La vie de John Dowland

·         1563 : Naissance de John DOWLAND

·         1580 : Il se rend à Paris au service de Sir Henry Cobham, Ambassadeur à la Cour du Roi de France Henri III.

·         1586 : retourne probablement en Angleterre durant cette année.

·         1588 : est mentionné par Dr. John Case parmi les musiciens les plus célèbres de son temps dans Apologia Musices.

·         1594 : Sa demande de poste à la cour étant rejetée, il quitte l’Angleterre avec un permis de voyager à l'étranger délivré par Sir Robert Cecil et le Comte d’Essex. Il rend visite au Duc de Brunswick et au Landgrave de Hesse, puis voyage vers le sud avec l'intention de visiter Luca Marenzio à Rome. Il joue devant le Grand Duc de Toscane à Florence, mais quitte la ville précipitamment quand des catholiques anglais exilés essaient de l'impliquer dans un complot contre la Reine. Il retourne en Allemagne.

·         1596 : Revient parfois à la Cour du Landgrave de Hesse durant cette année. Sept de ses compositions paraissent dans " The Barley’s New Booke of Tabliture " sans sa permission. Il les qualifie de " faux et imparfaits ".

·         1597 : " The First Booke of Songes " entre au Registre de l’Imprimerie Nationale. Dowland s’y décrit lui-même sur la page de garde comme "Bacheler of Musicke in both the Universities".

·         1598,  9 février : se voit offert un poste à la cour du Langrave de Hesse.
6 juillet : se rend à la Cour de Christian IV du Danemark.
18 novembre : commence ses devoirs de luthiste royal à la Cour danoise avec un excellent salaire, dont le montant inhabituel est attribué à son génie par Francis Meres dans Palladis Tamia.

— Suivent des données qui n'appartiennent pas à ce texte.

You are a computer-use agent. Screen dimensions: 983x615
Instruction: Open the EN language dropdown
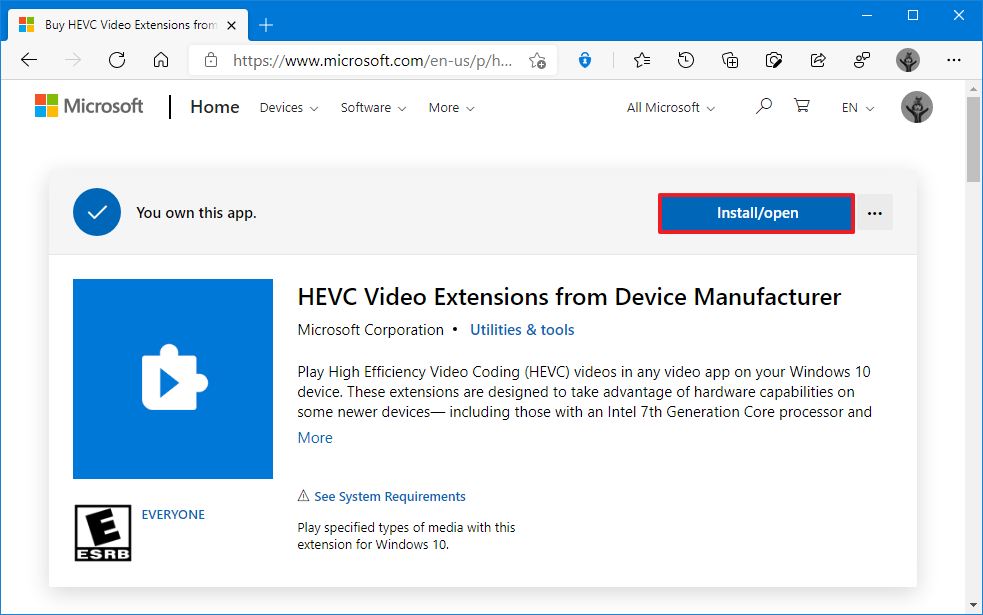coord(857,108)
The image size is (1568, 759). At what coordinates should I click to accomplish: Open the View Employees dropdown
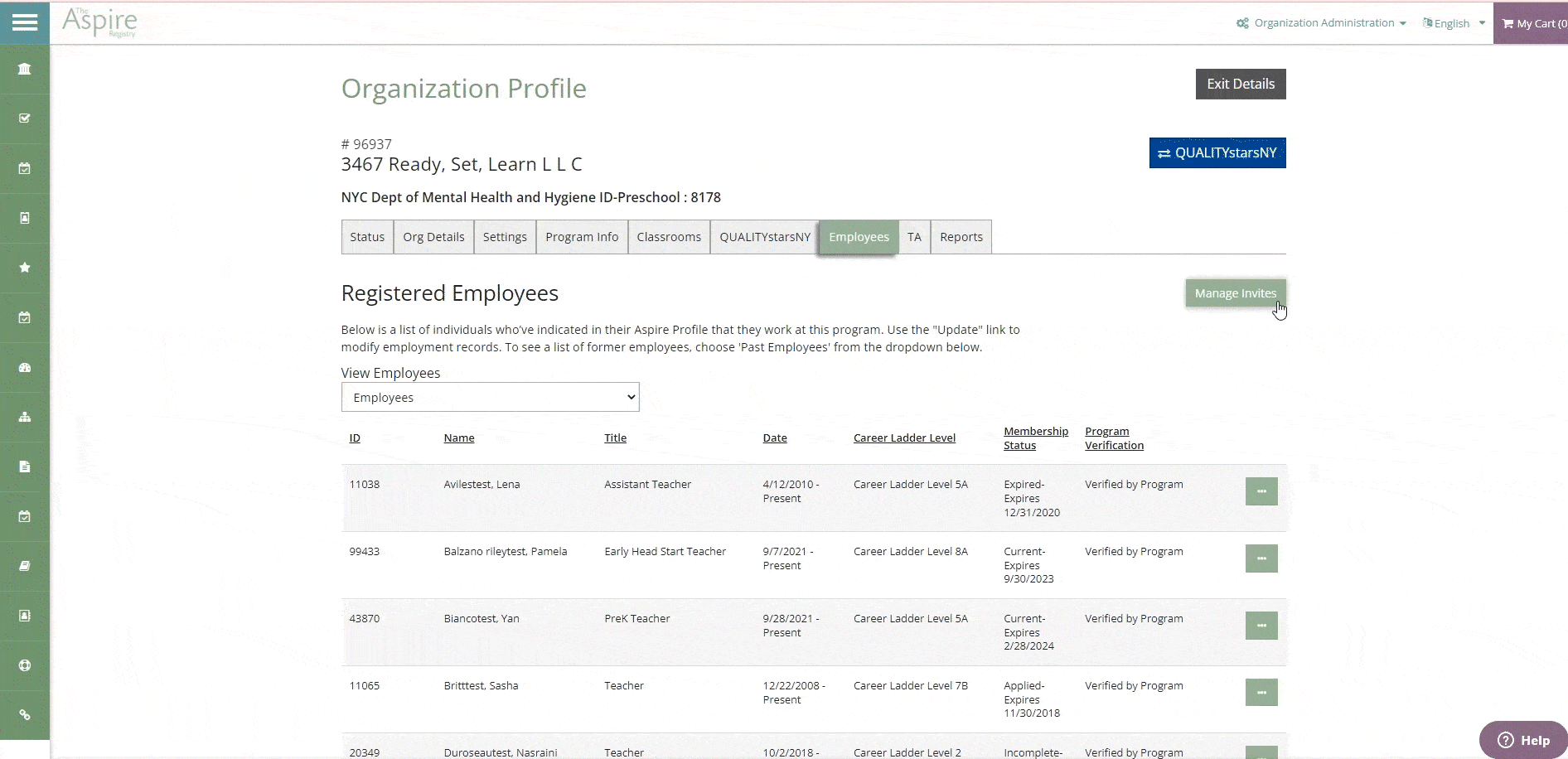coord(490,398)
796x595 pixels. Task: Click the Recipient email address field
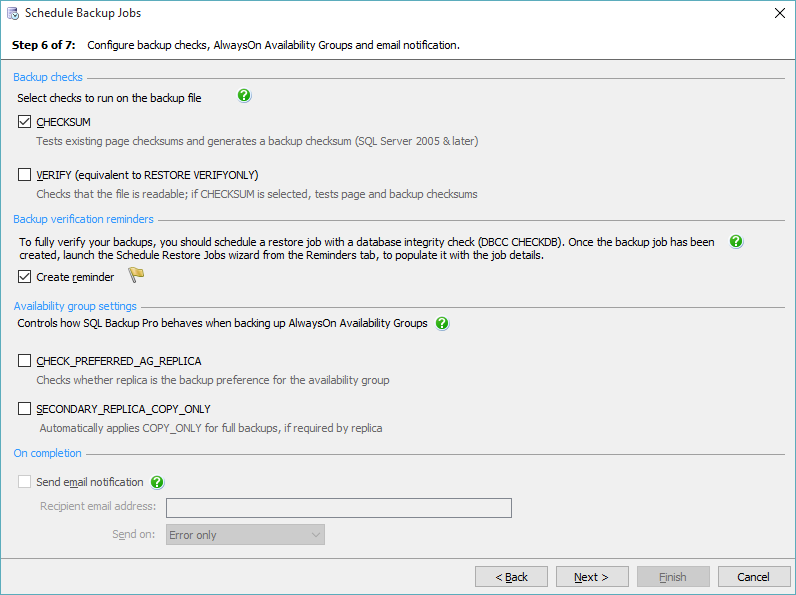click(x=338, y=508)
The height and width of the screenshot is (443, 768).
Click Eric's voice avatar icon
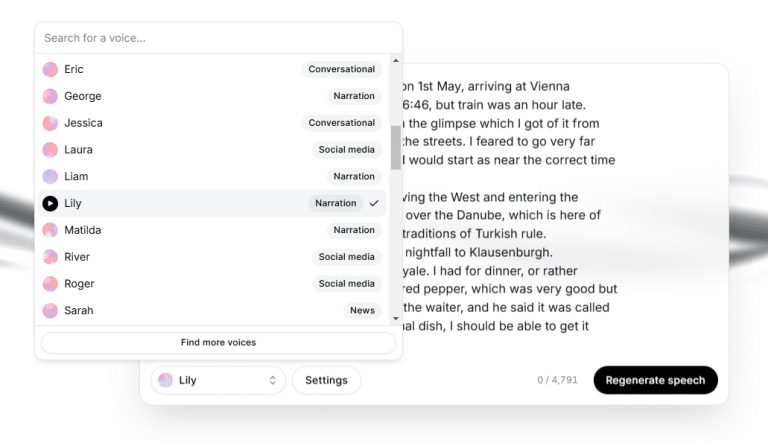[50, 69]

·         1600, 15 juillet : " The Second Booke of Songes " entre au Registre de l’Imprimerie Nationale. John DOWLAND revient en Angleterre durant cette partie de l'année acheter des instruments et engager d’autres musiciens pour la Cour Danoise. Réimpression du " First Booke of Songes ".

·         1601, 6 juin : le Roi danois lui offre un portrait de Sa Majesté Royale en or massif.

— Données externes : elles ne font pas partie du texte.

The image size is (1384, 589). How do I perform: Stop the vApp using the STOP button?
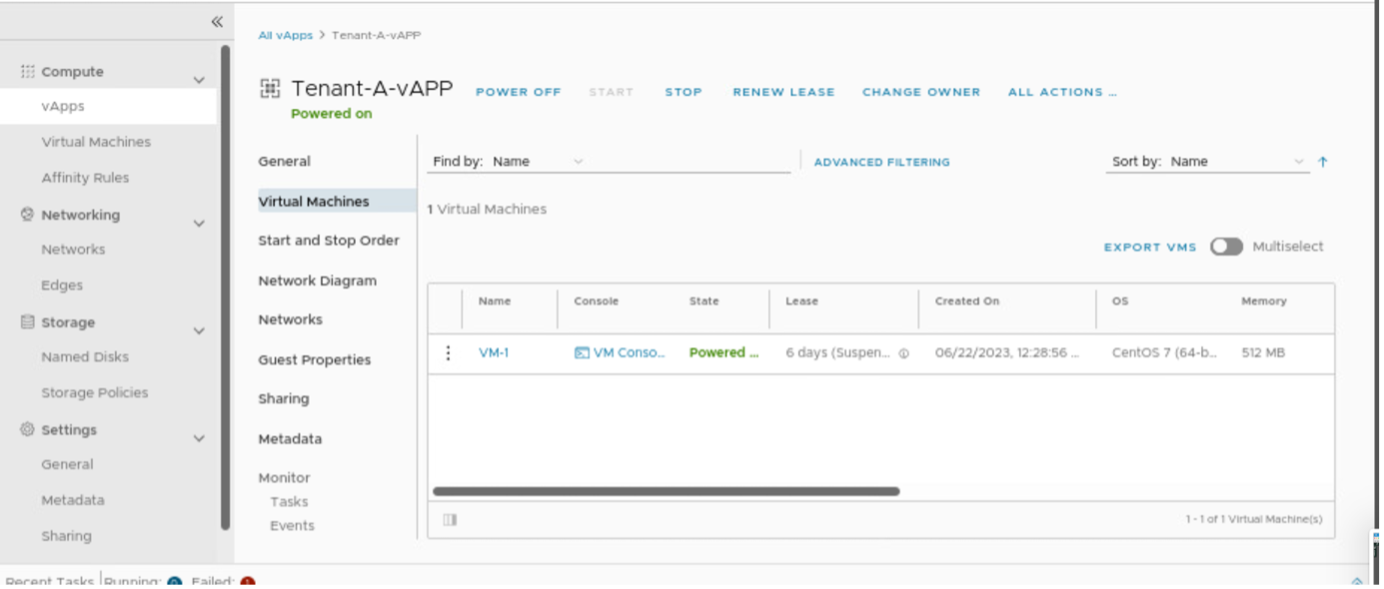(x=684, y=92)
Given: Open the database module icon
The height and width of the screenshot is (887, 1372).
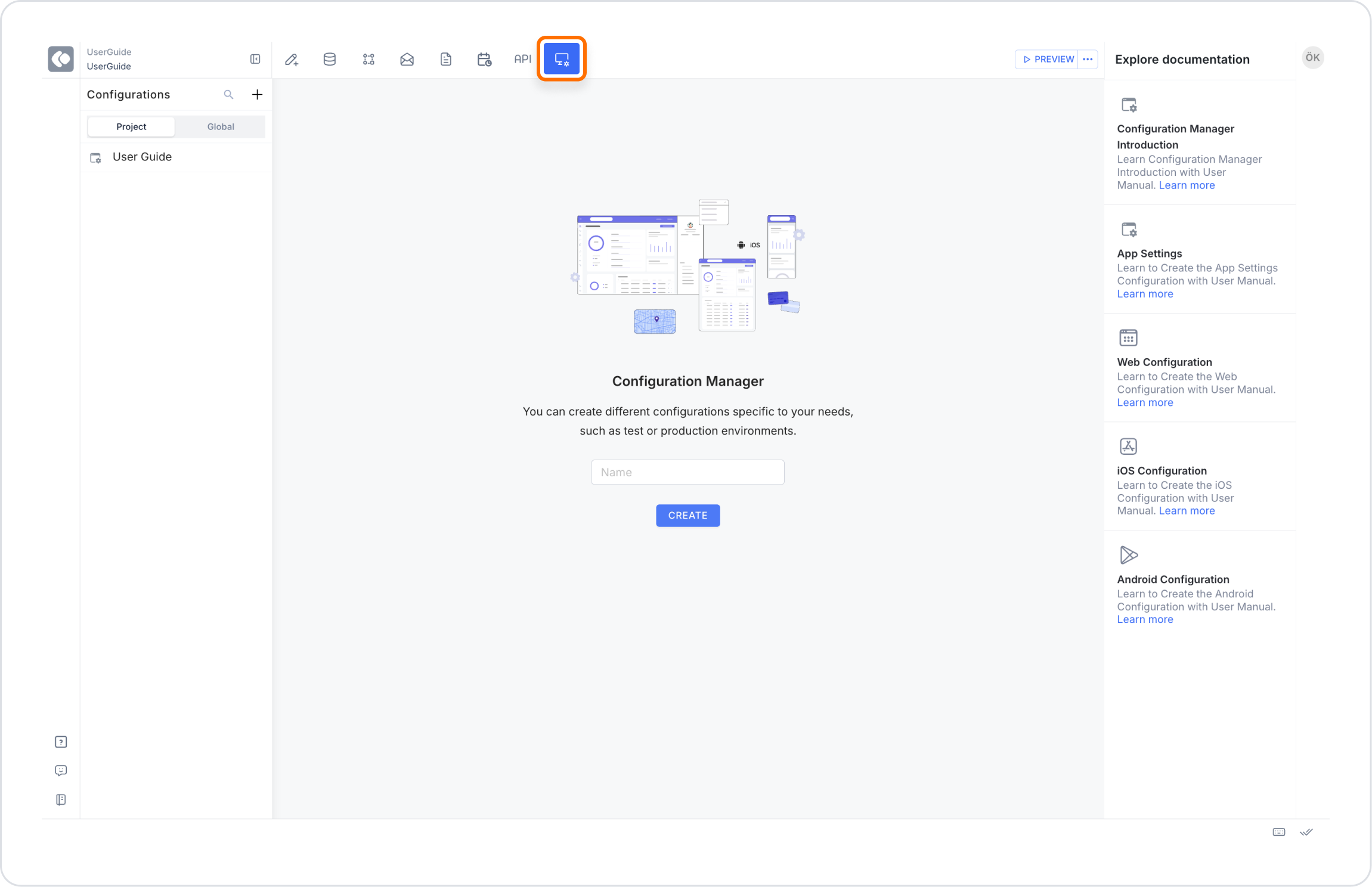Looking at the screenshot, I should tap(330, 59).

·         1602-3 : semble vivre surtout en Angleterre

·         1603 : " The Third and Last Booke of Songes " entre au Registre de l’Imprimerie Nationale. Deuxième réimpression du " First Booke of Songes ".

·         1604 : " Lachrimae or Seaven Teares " entre au Registre de l’Imprimerie Nationale. Semble être revenu au Danemark pour toucher des arriérés de salaire.

·         1605 : John DOWLAND est assailli toute l’année par des problèmes d'argent.

·         1606, 10 mars : il est congédié de la Cour de Danemark en l’absence du Roi en visite au Duc de Brunswick. Troisième réimpression du " First Booke of Songes "

·         1608 : Quatrième réimpression du " First Booke of Songes ".

·         1610 : Le " Varietie of Lute-Lessons " est imprimé. Il contient neuf morceaux de Dowland avec une traduction des " Observations nécessaires sur le jeu du luth " par Besardus, et les propres " Autres Observations Nécessaires sur le Luth " de Dowland.

·         1611, 28 octobre: DOWLAND est maintenant luthiste de Lord Walden en Angleterre.

·         1614, 14 février : Joue durant les festivités du mariage de la Princesse Elizabeth. Robert Johnson reçoit £45 pour écrire les chansons et la musique, Dowland est payé £2 pour jouer.

·         1614 : Pour la première fois, il est appelé Dr. John Dowland.

·         1624 : Dowland est cité avec Byrd, Bull, Morley et "le reste de nos artistes rares", par William Webb dans un poème appartenant au "Francis Pilkington's Second Set of Madrigals ".

·         1626, 20 janvier : Reçoit son dernier salaire. Son fils Robert le remplace à son poste à la cour.
20 février : Décès. La mention "John Dowland, Docteur of Musicke" est portée sur le Registre des Décès de St. Anne, Blackfriars.